■ **Task statement**:
Only one span of the listing below is wanted: the lines from the one with "About IASP (417, 2400)" through the one with "Sitemap (916, 2400)", reproduced exactly, both ends kept.

■ **Entries supplied**:
--

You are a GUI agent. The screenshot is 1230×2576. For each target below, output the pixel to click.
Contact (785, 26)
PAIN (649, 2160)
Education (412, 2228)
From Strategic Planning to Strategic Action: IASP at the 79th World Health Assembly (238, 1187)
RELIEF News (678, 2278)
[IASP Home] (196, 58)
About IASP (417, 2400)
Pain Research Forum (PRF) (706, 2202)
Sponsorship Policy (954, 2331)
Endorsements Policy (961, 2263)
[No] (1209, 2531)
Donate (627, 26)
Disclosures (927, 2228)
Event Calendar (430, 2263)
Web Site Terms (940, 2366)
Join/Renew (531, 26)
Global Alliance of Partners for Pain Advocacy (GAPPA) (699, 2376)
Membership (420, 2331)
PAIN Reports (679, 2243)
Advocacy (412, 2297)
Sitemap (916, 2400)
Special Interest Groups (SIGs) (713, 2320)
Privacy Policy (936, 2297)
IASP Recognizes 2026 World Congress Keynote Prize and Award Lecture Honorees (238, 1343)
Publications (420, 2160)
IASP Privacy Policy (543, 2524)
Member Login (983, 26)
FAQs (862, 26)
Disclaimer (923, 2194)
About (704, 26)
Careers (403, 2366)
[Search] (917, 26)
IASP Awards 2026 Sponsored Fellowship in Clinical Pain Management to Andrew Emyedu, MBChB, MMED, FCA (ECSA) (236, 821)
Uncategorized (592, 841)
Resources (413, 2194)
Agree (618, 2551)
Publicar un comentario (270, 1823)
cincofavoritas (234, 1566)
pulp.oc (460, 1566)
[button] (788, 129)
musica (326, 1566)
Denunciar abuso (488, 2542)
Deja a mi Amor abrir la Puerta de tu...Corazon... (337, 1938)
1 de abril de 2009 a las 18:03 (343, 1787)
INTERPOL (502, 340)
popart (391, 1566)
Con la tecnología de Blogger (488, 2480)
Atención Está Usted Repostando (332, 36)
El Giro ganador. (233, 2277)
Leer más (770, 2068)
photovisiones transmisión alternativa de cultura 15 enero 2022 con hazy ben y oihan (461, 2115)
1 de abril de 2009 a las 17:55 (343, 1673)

--

■ **Result of the exercise**:
About IASP (417, 2400)
Pain Research Forum (PRF) (706, 2202)
Sponsorship Policy (954, 2331)
Endorsements Policy (961, 2263)
[No] (1209, 2531)
Donate (627, 26)
Disclosures (927, 2228)
Event Calendar (430, 2263)
Web Site Terms (940, 2366)
Join/Renew (531, 26)
Global Alliance of Partners for Pain Advocacy (GAPPA) (699, 2376)
Membership (420, 2331)
PAIN Reports (679, 2243)
Advocacy (412, 2297)
Sitemap (916, 2400)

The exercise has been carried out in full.